■ Supplied text

● ● ● ● ● ● ●

According to this Shelf Awareness article, “The Macmillan ban went beyond Amazon’s website: reportedly without notice to Kindle owners, Amazon went into the devices and removed Macmillan titles from wish lists and removed sample chapters of Macmillan titles. This move was reminiscent of the retailer’s quiet pulling last year of some e-titles whose copyrights were in question.”

Here are links to some new and interesting blog posts, analysis, and commentary about all this:

Amazon declares war on Friday, concedes on Sunday (updated)

Well, this has been an unusually interesting weekend. For those who haven’t been glued to the interwebs, on Friday Amazon stopped selling all print books and ebooks published by Macmillan and their many imprints, including Farrar, Straus & Giroux, Tor, Henry Holt, and St. Martin’s Press.

● ● ● ● ● ● ●

■ Stored data

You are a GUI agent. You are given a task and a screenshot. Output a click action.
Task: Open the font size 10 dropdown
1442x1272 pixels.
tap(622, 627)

● ● ● ● ● ● ●

■ What to produce
Can you pick up the passage about Amazon pulling Macmillan books and continue it from its last sentence?

■ The reply
This is the first shot with real bullets in the war over the future of ebook pricing. It can’t be a coincidence that it happened this week, after Apple announced the iPad and the iBooks app/bookstore and its deal with five of the six major U.S. publishers–of which Macmillan is one. Amazon has gained ebook market domination by selling many new ebooks for its Kindle at a loss. (Under the wholesale model, for new books (print or ebook) big retailers like Amazon pay the publisher 50% of the hardcover list price but can sell it for whatever price they want.) Amazon set the retail price for many ebooks at $9.99 even though it often had to pay the publishers more than that in order to drive sales of its Kindle and the Kindle-only formatted ebooks. Most other ebook retailers can’t afford to take a loss, so their prices are higher than Amazon’s, which convinced more people to buy the Kindle and increased Amazon’s market share. (This is the same thing that happened with print book pricing in the Amazon vs. independent booksellers battle.) But publishers feared that once Amazon completely dominated the ebook market, it would start putting pressure on them to lower their wholesale prices so that they could continue to sell ebooks at $9.99 and make a profit, but push the losses onto the publishers and authors. To try to regain a bit of control, some publishers began to withhold their ebooks from Amazon or delay them until a few months after the release of the hardcover.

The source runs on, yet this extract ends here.